The film is written and directed with the gentle elegance of a waltz, effortlessly portraying a commendable portrait of Southern hospitality. At the same time, Sofia Coppola ascetically illustrates the sorrowful nature of this world view in the wake of the Civil War. Muted candlelit sepia-toned night scenes and grey sun-deprived moments powerfully evoke the last dying breaths of a formerly proud and upstanding institute.

Coppola’s screenplay also showcases how this veneer of socially acceptable politeness can be utterly shattered by the possibility of being desired by another human being. McBurney persistently charms and makes earnest declarations of love to Edwina Morrow (Kirsten Dunst). However, these prove to be a smokescreen of falsehood as he desires a far younger woman- Alicia (Elle Fanning)

Dunst particularly impresses in turning this quality of politeness into a tragic portrait of an ageing woman. Through her facial expressions and body language, Dunst makes Morrow seem like a fragile and withering flower that has been worn down by years spent teaching. However, she could be salvaged with the nourishment of attention and Dunst’s subtle flickers of the eyes and smile in the aftermath of these seduction scenes is heartening to watch.

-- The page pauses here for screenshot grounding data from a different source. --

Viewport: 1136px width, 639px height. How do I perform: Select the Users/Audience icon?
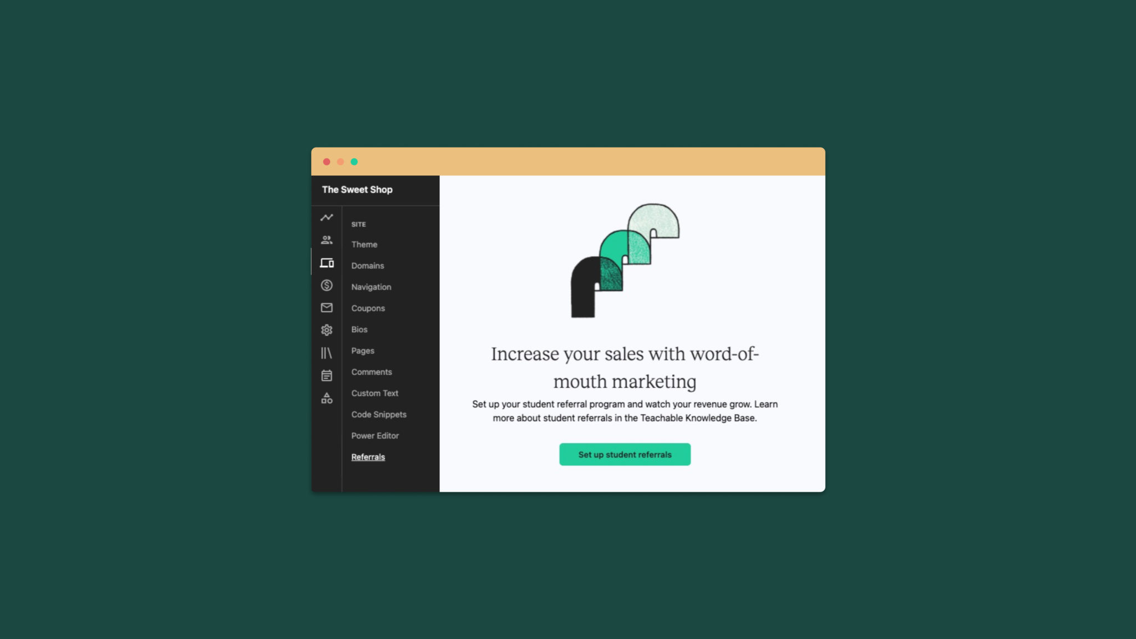[327, 240]
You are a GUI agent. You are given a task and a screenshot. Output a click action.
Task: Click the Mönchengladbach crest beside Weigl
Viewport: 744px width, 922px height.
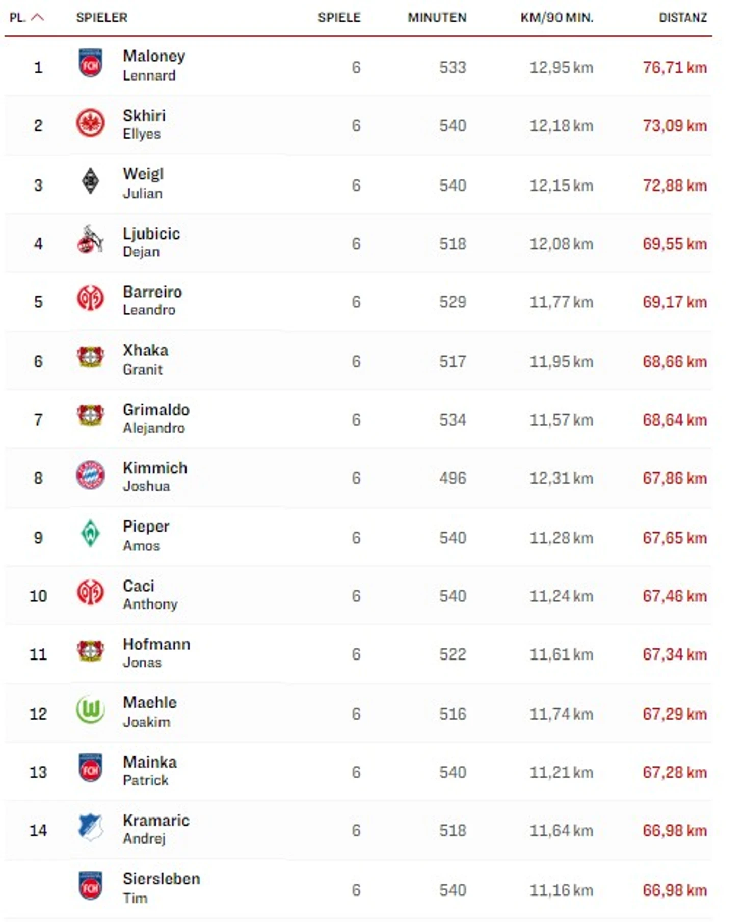(x=90, y=181)
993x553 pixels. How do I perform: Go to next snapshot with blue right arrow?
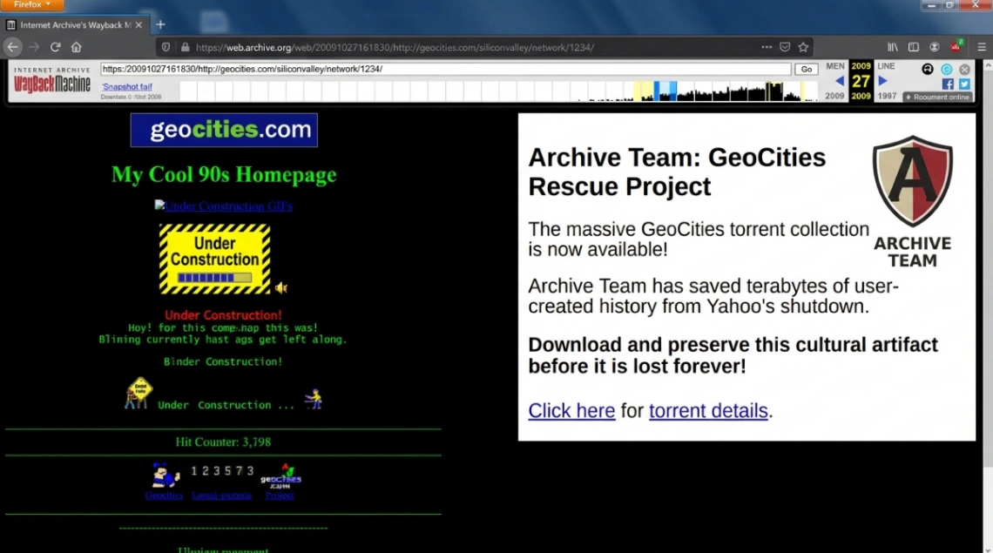[882, 79]
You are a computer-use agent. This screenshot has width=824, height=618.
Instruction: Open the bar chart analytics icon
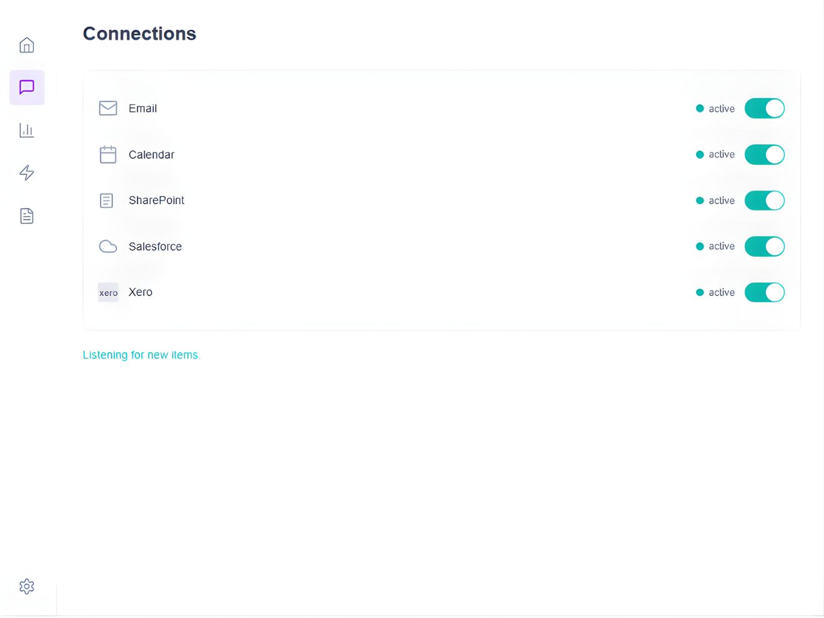(x=27, y=130)
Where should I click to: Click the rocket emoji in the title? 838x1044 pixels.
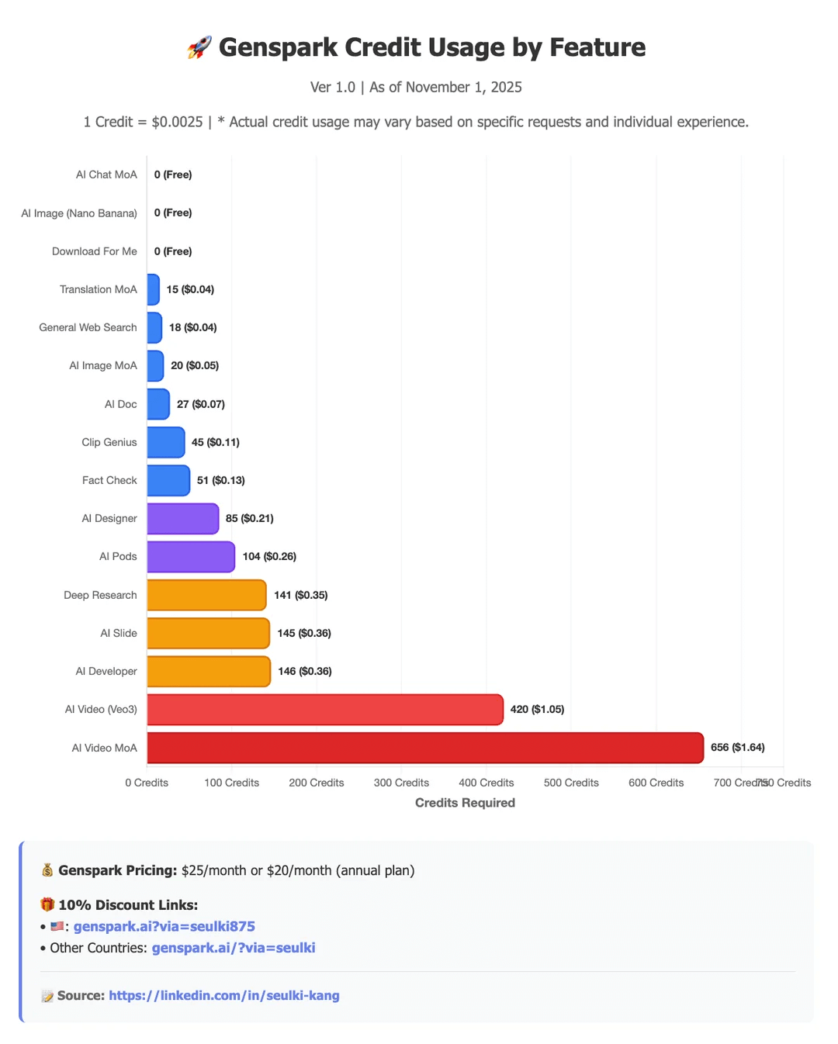point(199,48)
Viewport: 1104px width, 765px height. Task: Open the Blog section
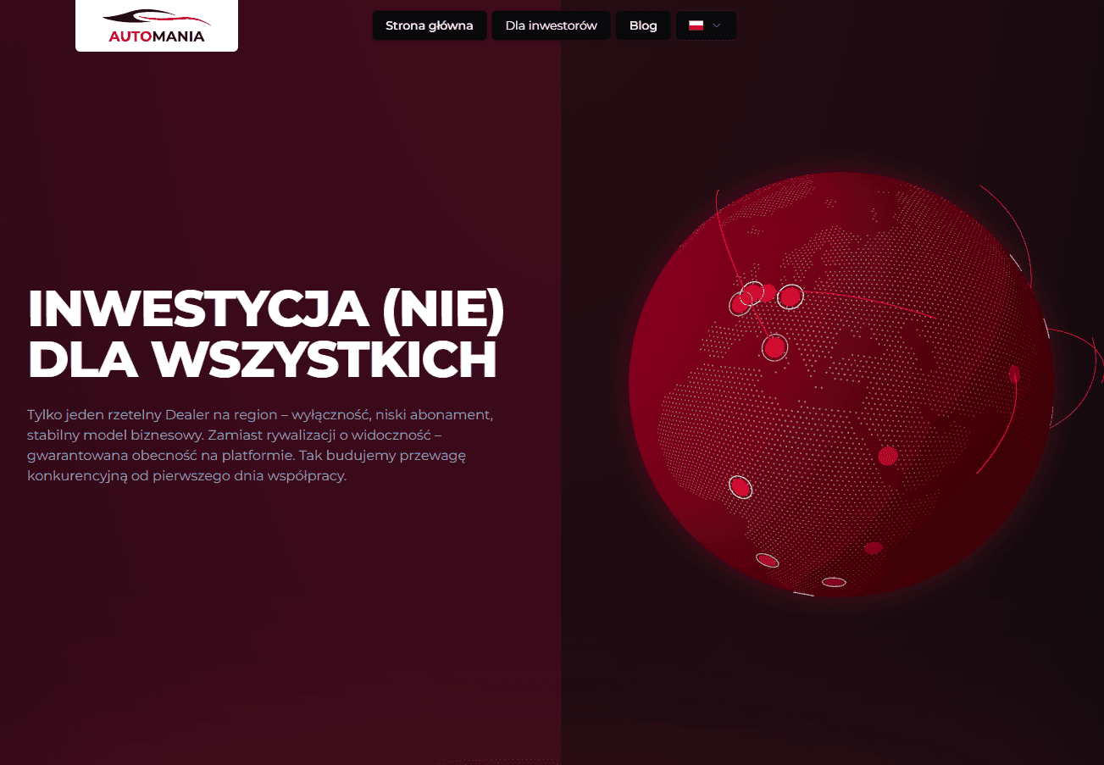click(x=642, y=25)
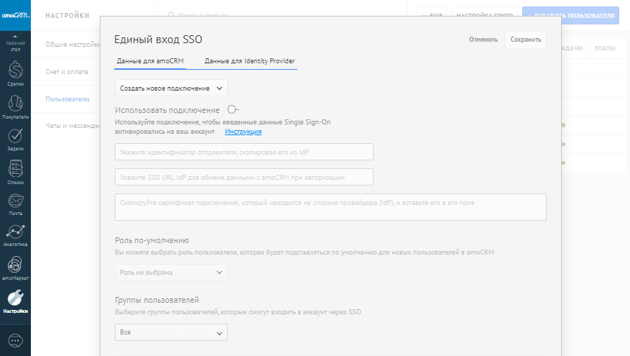Open the Инструкция link
The image size is (630, 356).
pyautogui.click(x=243, y=132)
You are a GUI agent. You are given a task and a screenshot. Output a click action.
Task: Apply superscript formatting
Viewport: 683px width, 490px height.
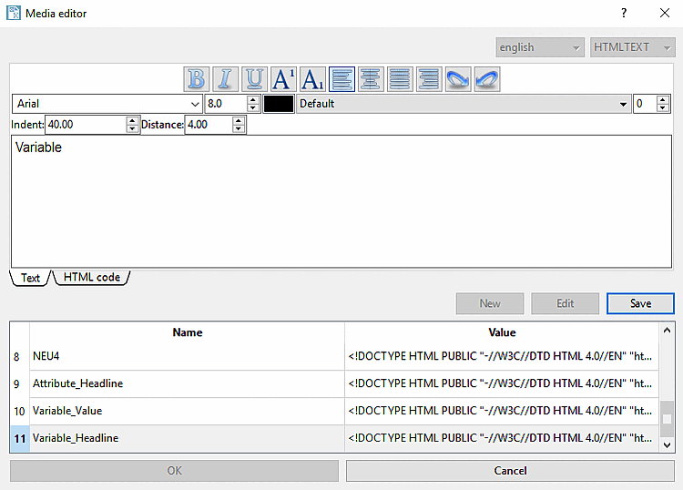tap(283, 79)
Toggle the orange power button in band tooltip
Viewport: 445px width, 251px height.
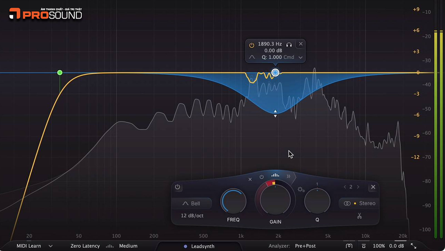(252, 45)
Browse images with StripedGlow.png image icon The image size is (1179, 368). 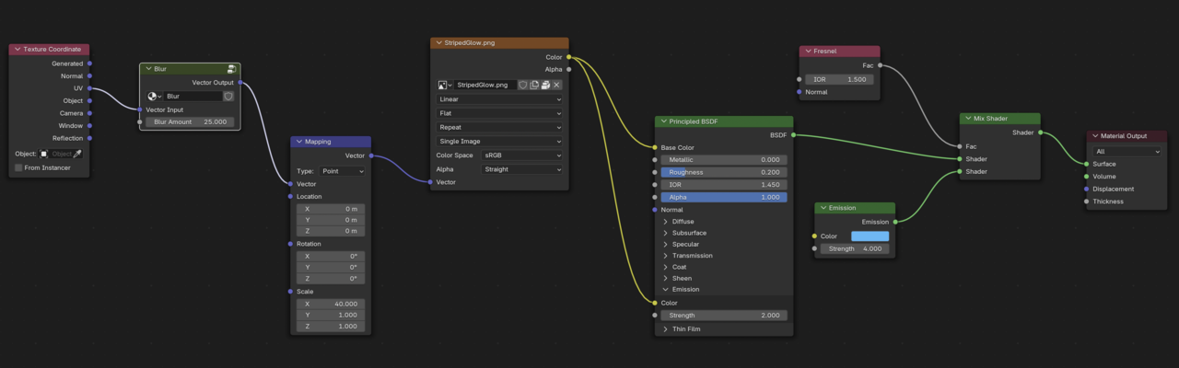444,85
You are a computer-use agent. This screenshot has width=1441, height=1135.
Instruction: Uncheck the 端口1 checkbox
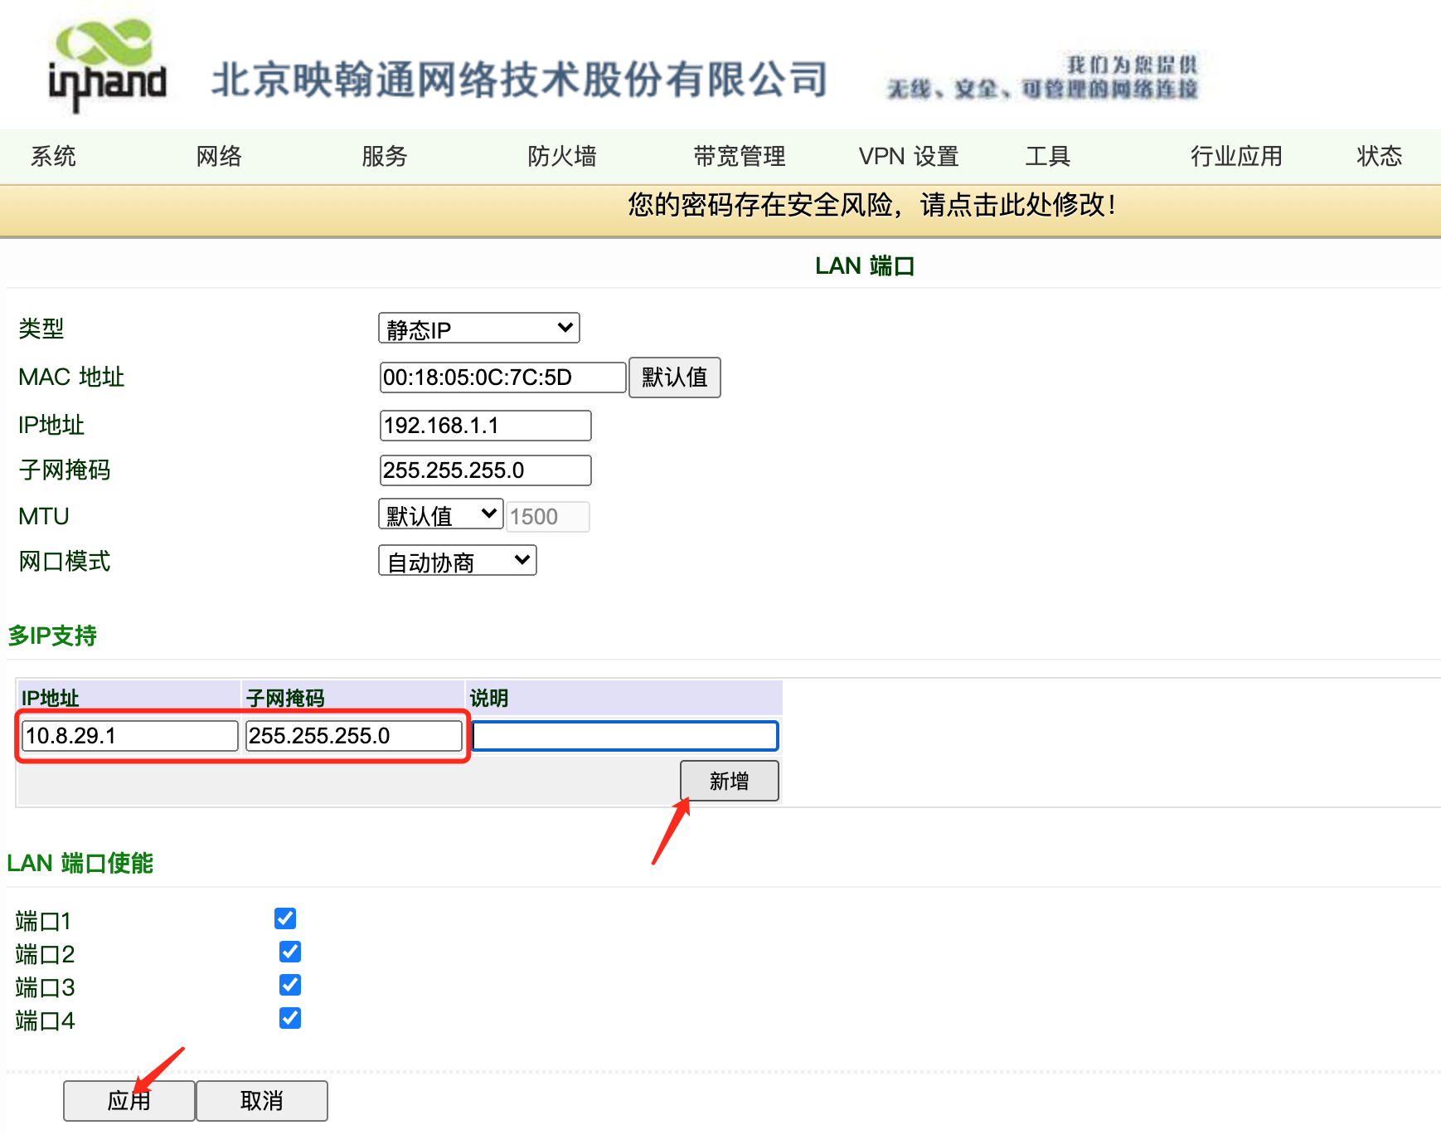[285, 918]
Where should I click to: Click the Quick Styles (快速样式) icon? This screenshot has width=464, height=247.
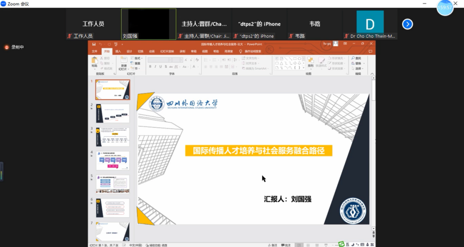(x=321, y=62)
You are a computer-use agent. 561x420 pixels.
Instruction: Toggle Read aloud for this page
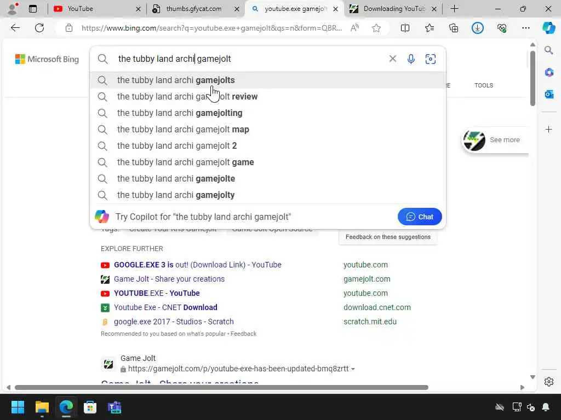(x=354, y=28)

Farrell is equally compelling in a central turn that embodies his appeal as an actor. Walking a fine line between charming and dangerous, Farrell imbues his character with a scintillating wryness that lends the middle-aged corporal with potent ambiguity. Either McBurney could be considered a vulnerable character whose sense of humour is an armour. Or his sharp, sardonic quips reveal the ensnaring charm of a treacherous man.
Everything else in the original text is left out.